Reading passage

KT: Totally. And everyone does it all the time. And honestly, I think when people say, “Oh, do you want anything?”, everyone usually says no, because there’s this communal understanding that this is what we say, we don’t actually want to ask anything of you. But I think we can do better. I think we can be more attentive to what we say and intentional in what we ask for or offer each other. And the times that I have felt the most cared for or seen is when someone offers me something and then they do it. I’m like, “Oh, wow. You weren’t just paying lip service to that. That’s incredible.”

EYZ: Stranger’s waking life is all scripts and roles. What is Stranger’s self if all of the external trappings belong to other people? How do you build him or think about him?

KT: I’ve been asked this question a couple times, in different ways. Someone asked me, “How do you write a main character with no name? Who is Stranger?” And surprisingly, even though he’s always taking on these other roles, his self was relatively easy to pin down because he’s so observant and he does have a personality in his judgments. He’s actually quite judgmental, because I feel like people who are observant oftentimes can be judgmental. And the other thing is that the way he portrays himself is very constant, because he’s always trying to take care of other people or to predict their needs. And trying to not think about himself. But in that way, he’s showing who he is by the things that he does or does not do for himself. And that’s how I was able to think about who he is as a character. That and also his past and how he’s trying to push all that away. But he very much has a past: as an Asian American, or half-Asian, growing up in LA. He didn’t come from nowhere. And a lot of that influences the way that he thinks about his surroundings, living in New York, being raised poor. He has a lot of characteristics to him that, because it’s in first person, you get to learn about as he’s going about his other jobs.

EYZ: In some ways, somebody so disciplined about his values and judgments is a more consistent character than people in real life. Because in real life, most of us are inconsistent and change our minds.

KT: Yeah, it’s like those rules that you were trying to follow until they break you or until you grow beyond those bounds. And that’s what’s happening with him as he’s growing too big for the rules that he set for himself. Which, like you said, oftentimes is easier to pin down. Because I’m working on a novel right now and the main character is all over the place with their wants and needs. I think most people are like that. But it’s tough to write.

EYZ: Throughout the book, Stranger gets to play out a variety of situations. How did you curate them? 

KT: The early draft of this novel was a bunch of vignettes of him in different jobs with different names and third persons. It wasn’t until later on that you realize they’re all the same person. A lot of what ended up in this version came from that. I had a lot of input from friends. I would tell them like, “Hey, so I’m writing this novel about a rental stranger.” And then some would be like, “Oh, have you considered he could be rented for this, he can be rented for that?” And the one where he’s in line at the airport and he’s being paid to say how wonderful the airline is? That was because I was in the airport in San Jose, and it was winter, and there had been a big storm. The lines were crazy and it was awful. And someone in front of me was like, “I’ve been with this airline since I was in college. They always take care of you. It’s totally fine.” And I was like, what a plant! Who would say that out of the blue? And then I was like, wait, this is great.

Data shown
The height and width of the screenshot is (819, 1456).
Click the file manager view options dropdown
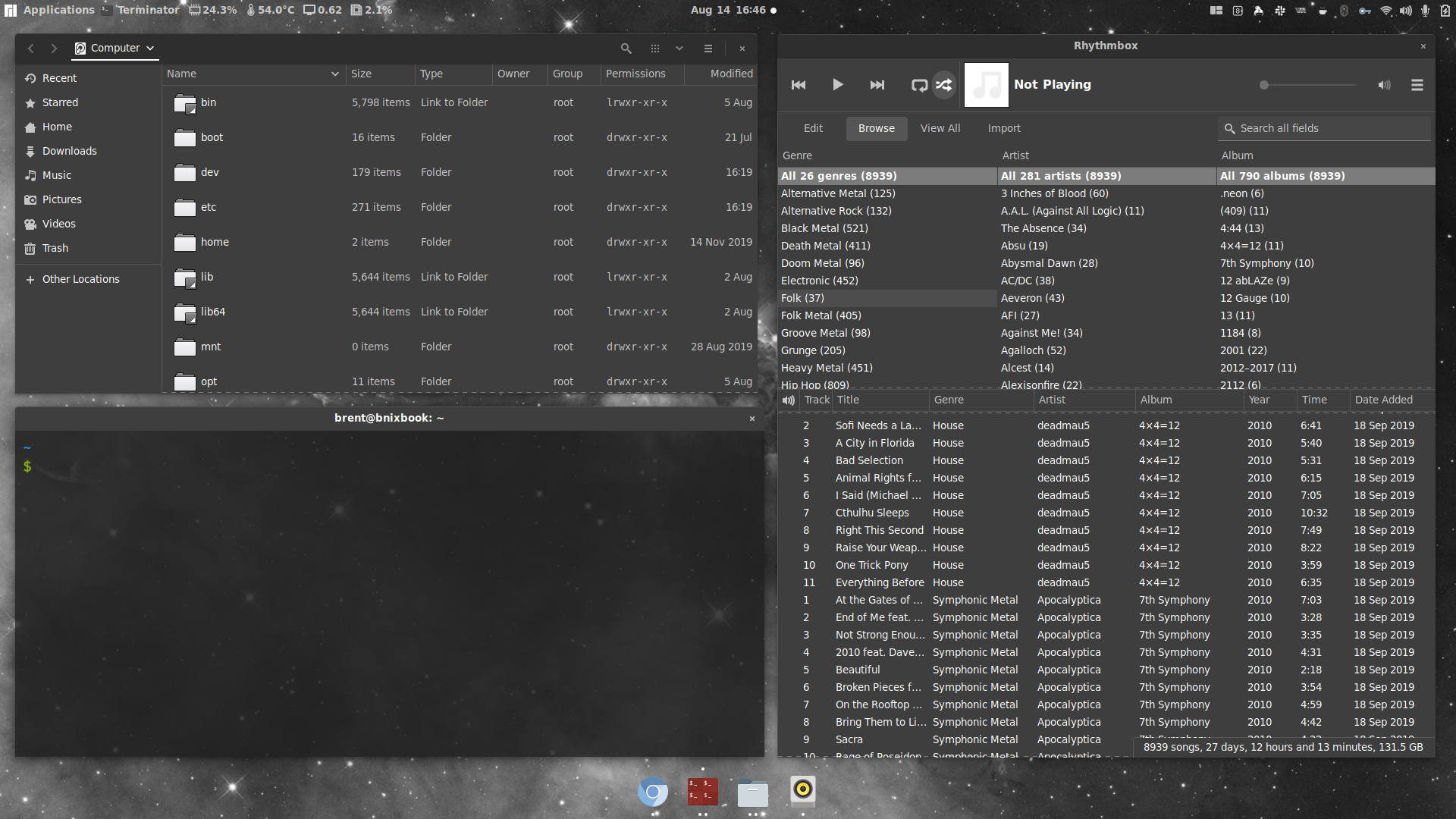tap(679, 47)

Task description
Carry on the interview about the rental-stranger novel from the point where it ends. The data has no connection to the interview about the novel's character Stranger.

Result of the task
EYZ: If you were to rent a stranger for an event, what would it be? 

KT: I actually went to Japan in April and rented a father. And it was so different than what I expected. I, as the client, felt the need to keep him interested, even though I was paying for the interaction. I was like, “Oh, gosh, I hope he likes me. What does he think about me?” And because he was a rental father, I ended up asking him a lot of questions I thought one should ask your dad, but I realized I never even asked my own dad. And so after that, I asked my dad the same questions and he had some really great answers. And I was like, I can’t believe it took me renting a pretend father to realize the things that maybe I should talk to my own father about.

EYZ: It is like getting to rehearse things that are very scary to approach with people we know.

KT: Exactly. And with the pretend father, there are certain things he said or expressed where I was like, “I don’t think I agree with that.” But because I didn’t have to ever see him again, I was like, “I’m not gonna fight with him.” And then I thought, why don’t I have the same kind of grace with my family? It’s just so interesting to have the real thing and the fake thing. To compare those two and be like, “Oh, I could change this about how I treat my real dad.”

EYZ: Did you get to ask him why he was in the profession?

KT: Yeah. For the most part, when he meets with Japanese clients, they just want someone to listen to them. Usually in Japanese society, older men are always telling people what to do. Often you’ll get female clients who will just want to talk to him and have him listen and encourage them. Apparently, the age he’s at is considered non-threatening for women. I was like, sure, not in America. But then we talked a bit about that. And I asked him about his own family. And he was like, oh, yeah, I’m actually divorced and estranged from my son. I was like, Ooh, interesting that you would then be taking on this role to meet with other people and even pretend to be their dad when you’re not close with your own son.

EYZ: It is exactly the dynamic that you portrayed in the book, right? Where it’s painful to be truly intimate.

KT: Yeah. But you can get a little hit of that from pretending.

EYZ: Stranger tells himself that he chose his vocation as atonement for his mother’s suicide. He let her down and now he wants to support other people in moments of need. But at the end, he reveals this is made up. It’s a literally narrative-shattering revelation, where the things that we believed as readers aren’t true either. It’s a really bold ending. How did you get there?

KT: I always knew that he was going to leave for California. And I think I had a shattering moment too when I realized the reason why. When I thought of the ending, I was like, “Oh, of course it has to be this way.” Because the whole story, as much as I know a lot of people want it to be about him and Lily or him and Darlene, it is just a story about Stranger. And his coming to terms with himself and accepting himself. And I’ve had people tell me, “Oh, why is this such a sad ending?” Actually, I think it is a really hopeful ending.

EYZ: He’s able to change.

KT: He’s able to let go of the narrative he had about punishing himself and look into the future. He wasn’t able to do that before because he wanted so much to matter to his mother, he wanted so much to atone for something that he never had a part to play in in the first place. I was talking to a friend, maybe two years ago, and he was talking about the horror of indifference from a parent. And I think that’s when it really clicked what it was that was going on with Stranger all along. 

EYZ: Which he tries to replicate, as often happens. 

KT: Yeah, exactly. And so I think that’s when the ending really clicked into place. And I was able to finish.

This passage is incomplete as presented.